Wonga stops accepting new loan requests because the lender is too high to collapse
- Wonga & # 39; continues to review the options & # 39; but does not accept new applications
- Existing customers can still use their services to manage loans, according to the company
Emily Hardy because this is money
Attacked payday lender Wonga has stopped applying for new loans, which increases the fear that it is about to be managed.
In a statement on its website, the company said: & # 39; While it continues to review its options, Wonga has decided to stop applying for loans.
& # 39; If you are an existing customer, you can continue to use our services to manage your loan. & # 39;
It is thought that the company will announce its future later on Thursday.
Wonga said in a message on her website that it has stopped accepting new loans
The move comes days after it emerged that the company had put Grant Thornton in line to act as a manager in the event that the bank of the lender decides that it can not be rescued.
Wonga held emergency talks on Wednesday with the Financial Conduct Authority (FCA) about the impact of the collapse on existing customers, and on the weekend Wonga said it would consider all options & # 39 ;.
Just a few weeks ago, shareholders – including Balderton Capital, Accel Partners and 83North – have pumped £ 10 million into the company to prevent the company from going bankrupt.

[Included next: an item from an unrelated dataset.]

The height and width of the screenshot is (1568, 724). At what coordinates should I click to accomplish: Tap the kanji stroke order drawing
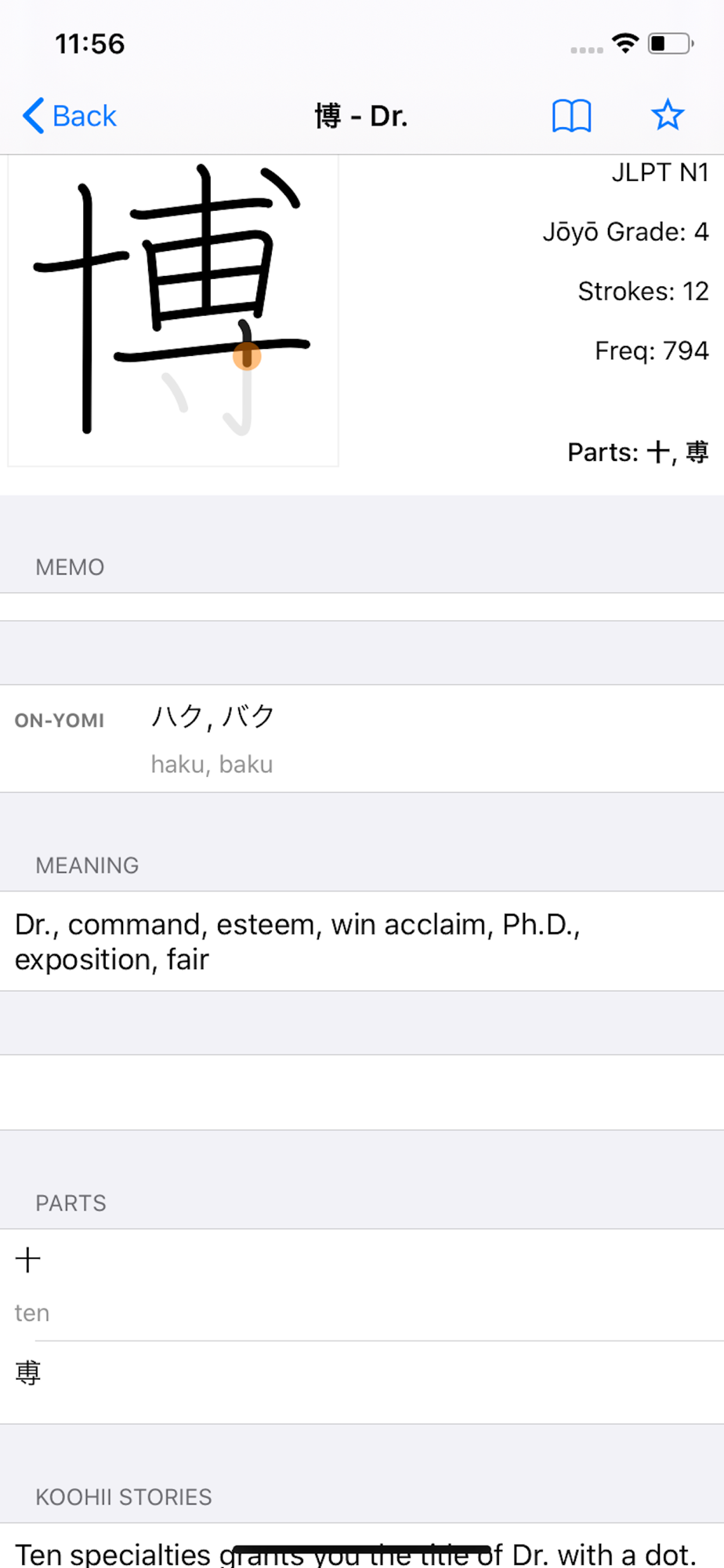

Wonga, which whistled on a stock market only five years ago, has been hit by stricter regulations on lending and a peak in claims for damages.
The company accused claims management companies of the turnout, but said it was making progress against a transformation plan drawn up for the company.
If Wonga goes bankrupt, thousands of mis-selling victims who claim compensation from the company at the moment can leave nothing behind.
Wonga has been hit by a peak in claims for damages and stricter regulations
They are expected to join a row of creditors who are looking for the money they owe.
Wonga's most recent accounts show that £ 108.6 million was due by the end of 2016 – double the year before.
Wonga scaled the levels in the aftermath of the credit crisis when a flurry of struggling consumers closed short loans.
But the company has to deal with a barrage of criticism on the high interest rate it charges on its loans and it is accused of targeting those who are vulnerable.
In 2014, the company introduced a new management team and eliminated £ 220 million in debt of 330,000 customers after they had admitted to having provided loans to people who could not afford to pay them back.
In the same year, the FCA said it would increase the affordability of the checks to the industry and introduce a ceiling for the cost of flash credits on the loan amount per day.